Over half of Irish entrepreneurs say recruitment is their biggest challenge

EY says a growth in employment is expected to continue through 2018

Over half of Irish entrepreneurs say recruitment is their biggest challenge

File photo of office workers at their desks | Image: Lauren Hurley/PA Wire/PA Images

A new survey has found 57% of Irish entrepreneurs say recruiting experienced staff has been the biggest challenge in the last year.

The annual EY survey was conducted amongst 130 entrepreneurs across the island of Ireland, who are all previous finalists in the EY Entrepreneur Of The Year.

EY says its Entrepreneur Of The Year Alumni Network now employs 241,744 people directly - an increase of 59% since 2013.

This equates to almost 90,000 employees.

EY says this growth in employment is expected to continue through 2018 "as business confidence increases."

In 2017, 79% of its alumni increased the headcount in their companies - while 84% plan to do so in 2018.

EY says: "This jobs growth can be partially attributed to the strong financial performance of the EY Entrepreneur of the Year Alumni Network, who reported a combined revenue of €18.8bn in 2017, an increase of €2.2bn since 2013."

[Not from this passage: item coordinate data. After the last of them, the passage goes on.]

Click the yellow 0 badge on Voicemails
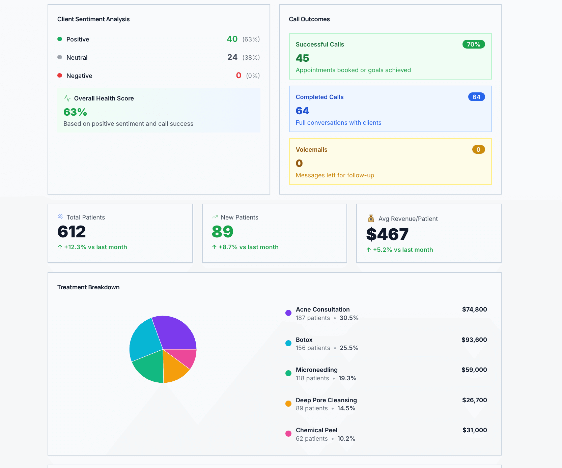The height and width of the screenshot is (468, 562). click(x=478, y=149)
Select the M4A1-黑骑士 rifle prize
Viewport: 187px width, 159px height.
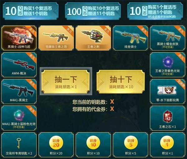pos(19,91)
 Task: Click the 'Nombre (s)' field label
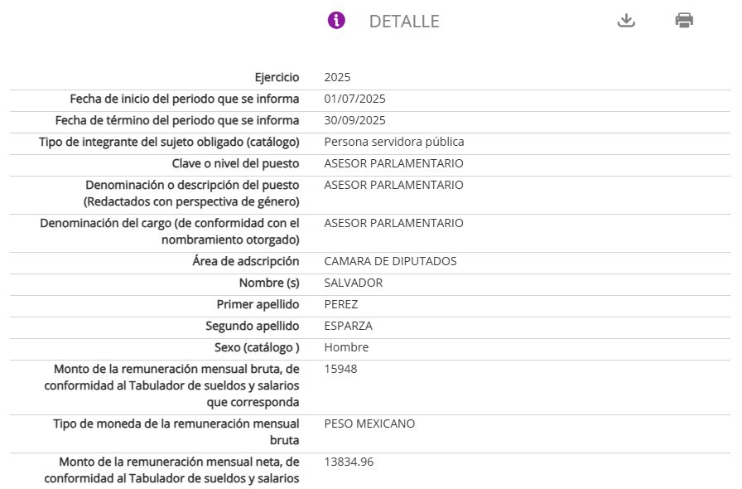pos(269,283)
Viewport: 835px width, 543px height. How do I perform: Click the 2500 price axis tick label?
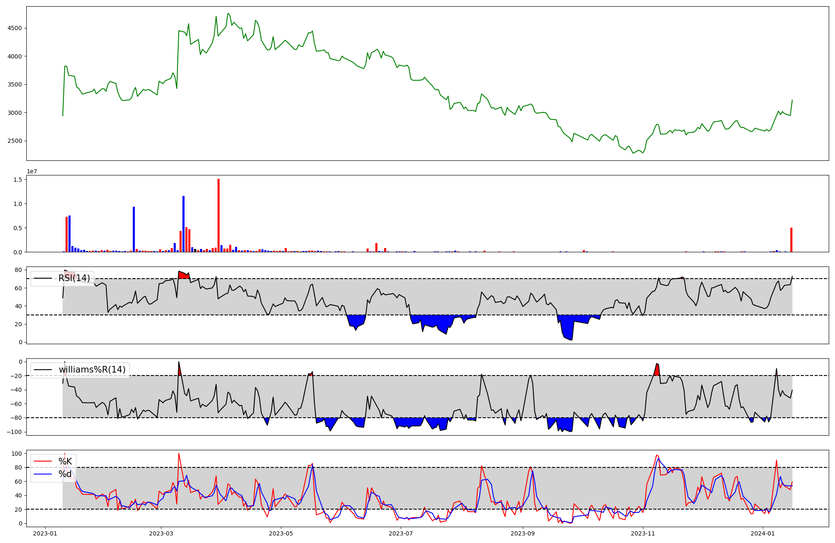click(15, 141)
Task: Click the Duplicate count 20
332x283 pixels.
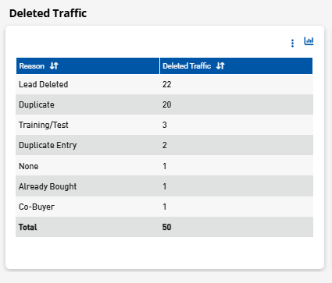Action: click(x=166, y=104)
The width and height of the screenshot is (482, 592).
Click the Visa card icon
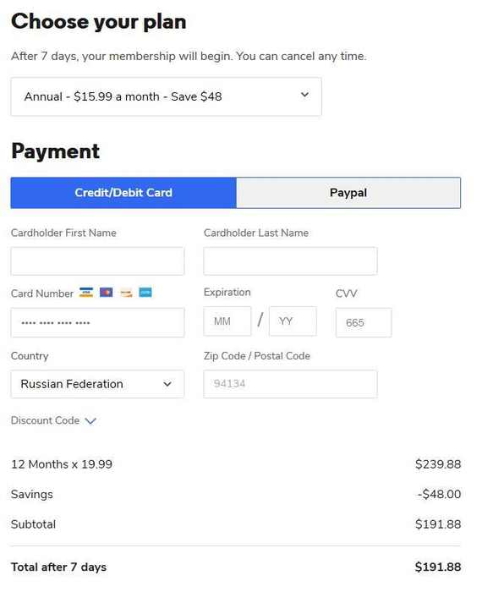(x=86, y=293)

Image: Supplied to Newstalk.com

Commenting on the research findings partner lead of EY Entrepreneur of the Year Ireland, Kevin McLoughlin, said: "The Irish economy has made great strides in the last few years.

"We are particularly proud that the EY Entrepreneur Of The Year™ Alumni Network is creating so much employment and creating opportunities for people, not just in cities but in rural parts of Ireland.

"While the economy has improved, entrepreneurs always face risks and impediments to growing their businesses.

"Recruiting the right talent is something that stood out as a challenge for companies over the last 12 months.

"With 84% of the businesses surveyed planning on increasing their headcount over the next 12 months, it is highly unlikely that this problem will go away."

The research shows that of the 16% of entrepreneurs who have exited the original business they were involved in, 90% have reinvested in another business.

EY says this shows there is "an appetite" to continue to create employment and drive the Irish economy forward.